Overview of Things Learned:

  • Technical Area: Deployment of a model, BERT,TF-IDF,Machine Learning
  • Tools: AWS
  • Soft Skills: Communication, critical thinking, time keeping, presentation of data

Achievement Highlights

  • I tried to deploy the BERT trained model for the project and was successful to some extent.
  • I was able to help with the creation of the powerpoint slide for the final presentation of the project

Meetings attended

  • 8/26 - Practice Presentation Team 4
  • 8/27 - Mock presentation Team 4

Goals for the Upcoming Weeks

  • To try and further work on my TF-IDF model and see why it was not working as opposed to how my other teammates TF-IDF model worked and the results they obtained in order to further have a better understanding of the project.
  • Try to also understand the BERT model as a whole as I was quite stuck and frustrated had the time during its deploying as there was always an error in my code and in my sentence tokenization.

Tasks Done

  • Deployment : Tried to deploy the model of the project using AWS

Final Presentation : Although I was unable to attend the final presentation meeting due to a scheduling conflict with school, I made contribution to the final presentation with regards to the accuracy of the results we obtained after deploying our model along with the conclusion on the overall project.

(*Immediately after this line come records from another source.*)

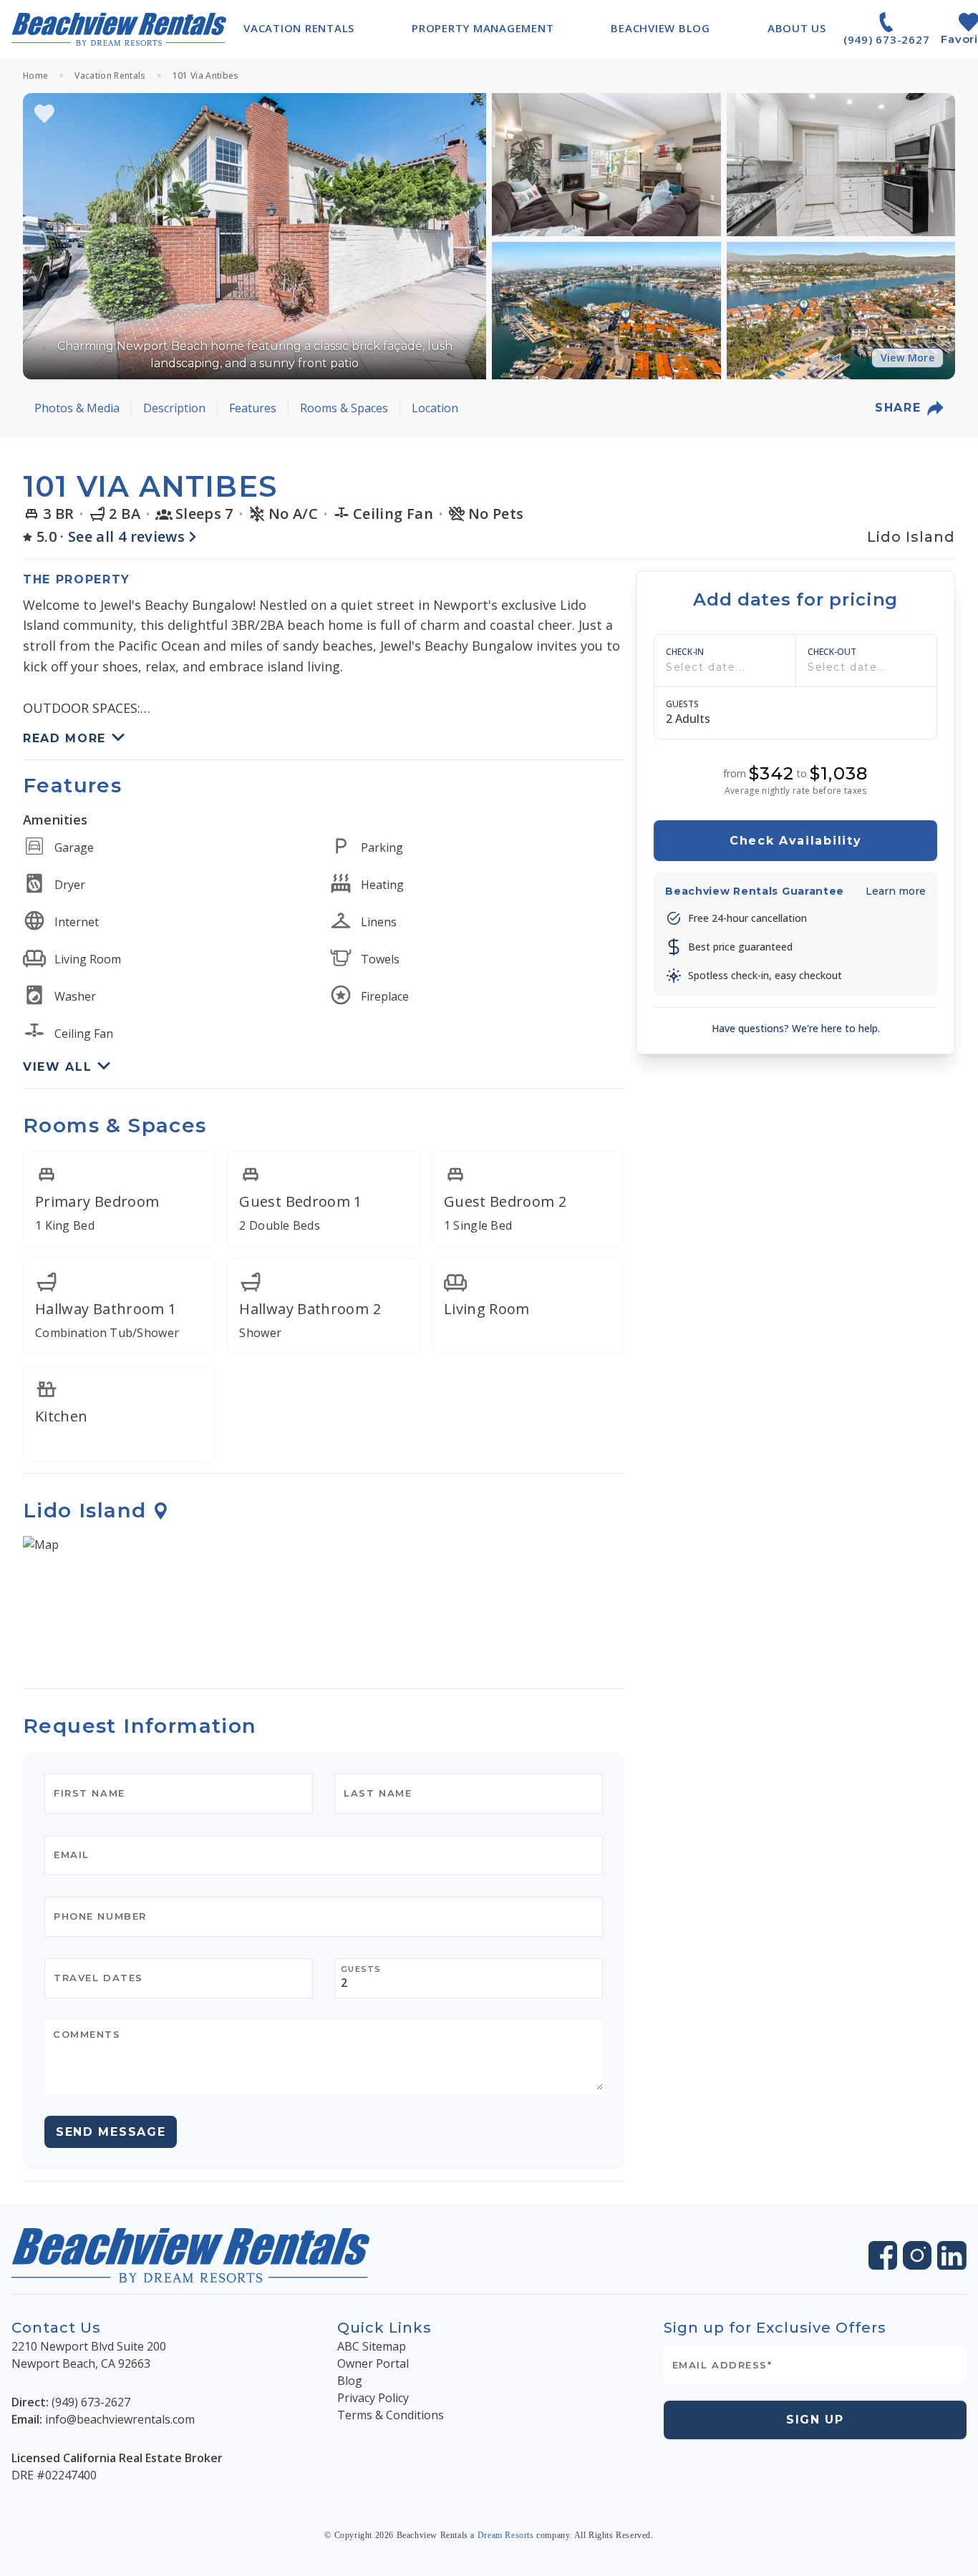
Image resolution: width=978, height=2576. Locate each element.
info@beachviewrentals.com (120, 2419)
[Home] (118, 29)
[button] (254, 236)
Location (435, 408)
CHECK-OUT (832, 652)
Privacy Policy (373, 2398)
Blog (349, 2380)
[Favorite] (44, 114)
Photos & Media (77, 408)
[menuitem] (298, 28)
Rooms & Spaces (344, 408)
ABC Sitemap (371, 2346)
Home (35, 76)
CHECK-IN (685, 652)
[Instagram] (917, 2255)
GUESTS (682, 704)
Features (252, 408)
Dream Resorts (506, 2535)
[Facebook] (882, 2255)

FINAL SELF-ASSESSMENT: Things that I learnt during the Machine Learning Project

  1. Web Scraping : When I started the project, I was not really sure how to approach the forum I chose because BeautifulSoup was not working on the forum. I almost changed my forum but I kept researching on it and seeking external help from my teammates as well as my previous Python Teaching Assistant, until I learnt about pandas and gspread.

  2. Pre-Processing :Once I was able to scrape the data from the forum I began cleaning it up by removing any images, emojis and html texts.

  3. BERT : The team was working on TF-IDF at this point but I felt like I had a fairly better understanding on BERT so I decided to proceed with it and work on TF-IDF on the next week. I was able to apply tokenization as well as learn a lot more than what I initially though I knew about BERT. It took me quite a lot of time to even get the model to run but with help, I was able to have a family decent output form classifier.

  4. TF-IDF : This concept as a whole was completely foreign to me and honestly one of the hardest part of the project. It felt constantly confusing and when I though I had a handle on the basic idea behind it and tried to build a matrix from scratch that I could use, it proved difficult. I thus settled to using sklearn which was a feature I learnt about from one of my teammates and I was able to then form a vectorized matrix that I could work with. However, the output data that I got looked a bit inaccurate.

  5. Deployment : As a final step to the development of the project, we had to deploy the trained model and my attempt at it was fairly difficult although I learnt a lot throughout the process. However, I was able to learn about AWS, its advantages and disadvantages and was able to see a working machine learning version of the project model.

Conclusion
The project for me was a place where my technological skills were put to the test and even though most days felt bleak and I felt like my overall participation in the project was slow, I was still able to complete the project and in the process I learnt a lot about Machine Learning and its powerful capabilities which can be highly useful when applied to the real world.